In 2019, life forced me to leave my responsibility free work style and return to a world in which I actually had to do something. But it granted me a few weeks of free time to finish the first draft of my novel before things would return to normal. I sat outside my local coffee establishment and churned through page after page. Storylines united, characters converged, and the ending battle of my work finished. I stared at those beautiful words, “THE END.”
And with that I learned that I indeed did not know everything about writing that I thought. I was just starting a new journey down the rabbit hole chasing the white rabbit of the publishing world. And it was so overwhelming.
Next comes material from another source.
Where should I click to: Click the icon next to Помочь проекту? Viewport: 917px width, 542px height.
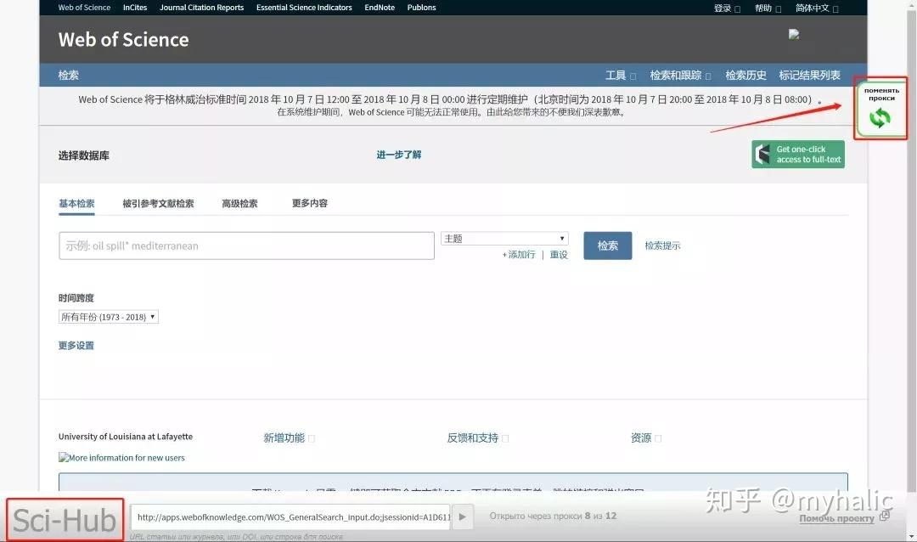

Conflicting advice, the oversimplification of the differences between self publishing, and a vast amount of information about the entire world.
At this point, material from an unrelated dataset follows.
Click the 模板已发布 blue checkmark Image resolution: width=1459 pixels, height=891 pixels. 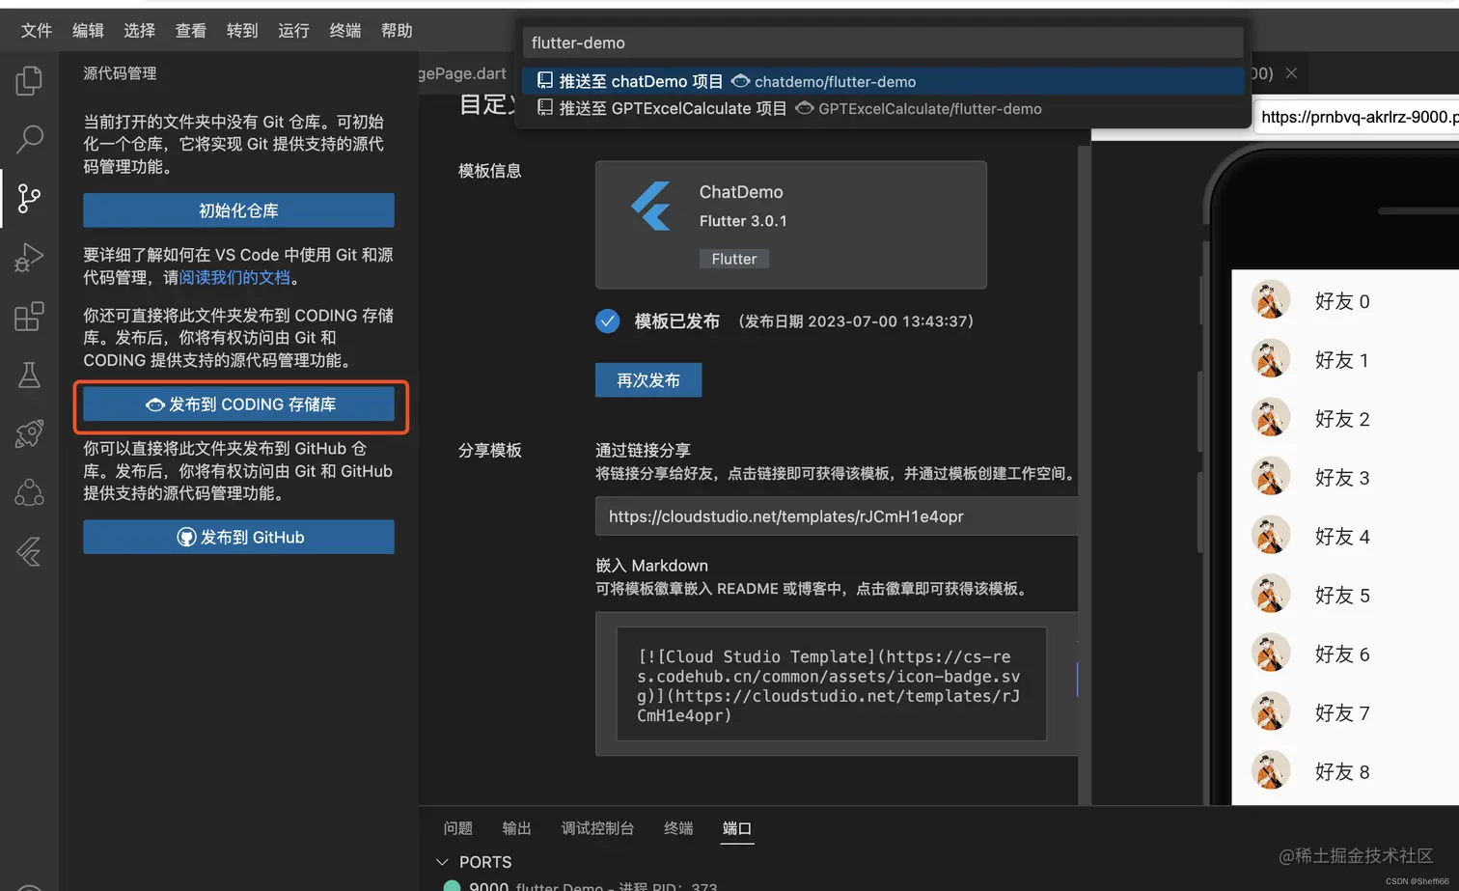click(607, 320)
Everything I read, watched, and listened to led me to one unassailable fact. I needed to learn it all. Publishing, advertising, covers, editing, writing, copy-writing. It all fell to me to figure it out and drive forward towards my goal of becoming a full time paid author. So I took classes from Brandon Sanderson, watched countless other videos, and devoured anything I could on the world of writing. And that’s when I discovered it.
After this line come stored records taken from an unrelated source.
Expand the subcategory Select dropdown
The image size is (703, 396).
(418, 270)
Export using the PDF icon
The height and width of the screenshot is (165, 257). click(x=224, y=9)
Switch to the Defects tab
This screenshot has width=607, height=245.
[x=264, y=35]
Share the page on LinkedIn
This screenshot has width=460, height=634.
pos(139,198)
It was a little video of a self-published author talking about the plan he had to earn a living and move to Mexico. He was working on getting twenty books published, earning seven dollars and fifty cents each, to retire from his full-time job. And that started the next part of my journey.
Following him down a new road on what would be the best part of my author journey so far, I watched every video from a conference called 20books2018 and the same conference the next year. There were people like me. I learned about Craig Martelle, who, like Michael Anderle, started out on a journey of self publishing that would transform lives. And not just their own.
And what I found made me hopeful. Following everything they published online about writing, I watched videos about writing, advertising, and publishing. There was so much about Facebook Ads, ProWritingAid, and Scrivner. The Self Publishing Show with James Blatch and Joanna Penn told me there was a place for me. A place where the gatekeepers couldn’t keep me from following my dream.
And they all said the same thing. Well, different versions of the same thing. You can’t sell what you don’t finish. Can’t advertise what you don’t publish. And Nothing sells the first book like the next book.
And so I find myself here writing a blog instead of finishing a novel. Posting to social media instead of working on my creative brief for my cover artist. One of a million things that are part of my business that keep me from doing the things that I actually need to finish.
So thank you for following along this rambling, inarticulate speech about how hard things are to get them finished, published, advertised, and sold. If you find any of this useful, feel free to steal it. Take it and make it your own.